Both front brake drums got hot at once while driving. Brake warning light on dash came on. Both back brake drums normal temperature. Limped home.

Jacked up car and inspected front to back. No visible sign of brake fluid leaking anywhere. No problem with emergency brake. No sign of crushed brake lines anywhere.

Brake fluid in master cylinder normal height; a little cloudy but seems normal.

Both front wheel drums now cool and spin freely

Front and back are manual drum brakes. 72 Pontiac lemans. Thanks much for any advice.


----------



## Lemans guy (Oct 14, 2014)

Since both got hot at once I would look to the proportioning valve or the master cylinder,....

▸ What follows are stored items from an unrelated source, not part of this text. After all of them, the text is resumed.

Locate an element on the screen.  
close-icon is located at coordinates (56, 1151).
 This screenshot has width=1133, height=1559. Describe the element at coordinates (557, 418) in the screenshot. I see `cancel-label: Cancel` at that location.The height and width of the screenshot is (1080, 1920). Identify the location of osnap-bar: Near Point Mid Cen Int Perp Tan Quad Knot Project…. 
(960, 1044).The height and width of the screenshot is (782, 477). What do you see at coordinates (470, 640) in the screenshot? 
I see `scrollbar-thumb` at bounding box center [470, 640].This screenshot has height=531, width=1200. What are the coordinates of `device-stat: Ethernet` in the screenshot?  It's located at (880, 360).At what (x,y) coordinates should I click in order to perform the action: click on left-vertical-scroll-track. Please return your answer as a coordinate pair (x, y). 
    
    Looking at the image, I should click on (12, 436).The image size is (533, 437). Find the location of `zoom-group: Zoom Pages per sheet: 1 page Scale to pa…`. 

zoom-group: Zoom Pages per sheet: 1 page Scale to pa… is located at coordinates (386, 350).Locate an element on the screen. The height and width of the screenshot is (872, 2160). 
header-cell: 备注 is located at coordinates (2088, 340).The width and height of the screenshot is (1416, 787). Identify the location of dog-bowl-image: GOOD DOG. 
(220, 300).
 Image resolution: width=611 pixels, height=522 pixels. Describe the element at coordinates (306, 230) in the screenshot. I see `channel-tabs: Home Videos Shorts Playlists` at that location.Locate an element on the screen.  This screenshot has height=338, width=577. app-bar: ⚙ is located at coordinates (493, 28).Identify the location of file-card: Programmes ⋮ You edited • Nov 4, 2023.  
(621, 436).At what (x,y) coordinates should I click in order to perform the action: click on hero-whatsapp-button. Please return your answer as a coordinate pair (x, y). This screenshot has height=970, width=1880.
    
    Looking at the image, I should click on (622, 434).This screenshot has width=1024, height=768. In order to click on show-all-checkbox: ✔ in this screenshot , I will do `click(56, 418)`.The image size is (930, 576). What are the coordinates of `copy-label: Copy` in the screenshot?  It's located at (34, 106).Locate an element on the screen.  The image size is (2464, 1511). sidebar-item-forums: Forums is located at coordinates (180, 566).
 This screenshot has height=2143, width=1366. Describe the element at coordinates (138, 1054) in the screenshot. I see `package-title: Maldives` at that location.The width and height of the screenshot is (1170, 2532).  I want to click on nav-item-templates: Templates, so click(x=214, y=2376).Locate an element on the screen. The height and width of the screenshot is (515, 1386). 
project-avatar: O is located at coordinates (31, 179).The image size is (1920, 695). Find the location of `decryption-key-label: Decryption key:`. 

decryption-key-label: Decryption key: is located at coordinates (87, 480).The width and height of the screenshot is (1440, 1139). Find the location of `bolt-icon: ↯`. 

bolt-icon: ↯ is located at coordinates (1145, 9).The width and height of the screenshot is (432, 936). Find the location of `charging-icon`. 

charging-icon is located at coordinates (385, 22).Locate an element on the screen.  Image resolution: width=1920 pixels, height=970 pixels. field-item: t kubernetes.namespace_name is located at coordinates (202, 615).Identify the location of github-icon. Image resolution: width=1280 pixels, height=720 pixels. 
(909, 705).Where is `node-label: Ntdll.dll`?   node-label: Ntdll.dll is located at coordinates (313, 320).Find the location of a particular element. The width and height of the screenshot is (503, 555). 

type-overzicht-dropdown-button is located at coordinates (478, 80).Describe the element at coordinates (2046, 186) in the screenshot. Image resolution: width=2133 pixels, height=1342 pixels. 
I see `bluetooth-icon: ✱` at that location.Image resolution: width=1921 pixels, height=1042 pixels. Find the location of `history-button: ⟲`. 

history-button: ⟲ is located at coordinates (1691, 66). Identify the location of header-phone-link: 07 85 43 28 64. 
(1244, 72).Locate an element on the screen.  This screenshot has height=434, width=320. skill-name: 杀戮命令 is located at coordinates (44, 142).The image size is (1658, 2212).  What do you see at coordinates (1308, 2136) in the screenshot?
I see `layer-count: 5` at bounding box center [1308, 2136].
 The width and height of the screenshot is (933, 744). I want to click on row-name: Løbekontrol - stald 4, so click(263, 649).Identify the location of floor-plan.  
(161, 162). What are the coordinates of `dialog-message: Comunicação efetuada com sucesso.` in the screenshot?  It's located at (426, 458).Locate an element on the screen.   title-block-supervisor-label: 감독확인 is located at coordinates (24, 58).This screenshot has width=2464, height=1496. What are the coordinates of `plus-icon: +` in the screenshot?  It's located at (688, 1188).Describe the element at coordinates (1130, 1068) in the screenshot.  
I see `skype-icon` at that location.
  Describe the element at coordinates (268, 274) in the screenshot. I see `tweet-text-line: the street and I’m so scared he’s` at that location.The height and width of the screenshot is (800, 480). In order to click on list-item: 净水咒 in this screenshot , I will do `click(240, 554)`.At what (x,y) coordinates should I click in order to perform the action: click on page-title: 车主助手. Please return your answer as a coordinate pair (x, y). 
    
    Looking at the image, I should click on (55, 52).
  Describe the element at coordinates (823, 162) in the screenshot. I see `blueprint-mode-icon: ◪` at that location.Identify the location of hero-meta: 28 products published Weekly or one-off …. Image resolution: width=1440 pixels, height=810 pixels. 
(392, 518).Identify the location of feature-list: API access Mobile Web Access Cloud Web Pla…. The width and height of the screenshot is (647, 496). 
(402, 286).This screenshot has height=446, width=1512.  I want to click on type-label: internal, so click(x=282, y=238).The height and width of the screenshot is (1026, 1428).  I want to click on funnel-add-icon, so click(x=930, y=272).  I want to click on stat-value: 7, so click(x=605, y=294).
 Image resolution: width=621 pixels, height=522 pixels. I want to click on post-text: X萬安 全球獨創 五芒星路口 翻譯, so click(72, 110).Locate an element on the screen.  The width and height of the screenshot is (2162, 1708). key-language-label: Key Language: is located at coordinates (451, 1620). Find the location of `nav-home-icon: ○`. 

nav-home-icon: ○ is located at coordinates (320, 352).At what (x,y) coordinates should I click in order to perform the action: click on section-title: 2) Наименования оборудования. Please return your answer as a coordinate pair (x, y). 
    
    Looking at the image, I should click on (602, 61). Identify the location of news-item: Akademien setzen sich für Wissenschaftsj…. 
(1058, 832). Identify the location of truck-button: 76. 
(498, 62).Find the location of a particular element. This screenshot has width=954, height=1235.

The section for the front brakes.....something sticking in that line holding both wheel cylinders open and not letting them return...

You can jack it up and pull the wheels,....spin the drums they should spin freely,...now apply the pedal,...use a helper...they should be locked..

Now release...and and they should spin free, if not the wheel cylinders are not returning because of hydraulic pressure...

Do this on both wheels....

If it was springs or a bad wheel cylinder it would not likely happen in both wheels at once

If it is only one wheel check the springs and wheel cylinder....

Also someone could have put the drum springs on wrong in the front so both do not return correctly...

You need some investigation!...you will get it


----------



## Harmslemans (Sep 9, 2017)

Thanks for your input. Much appreciated.


----------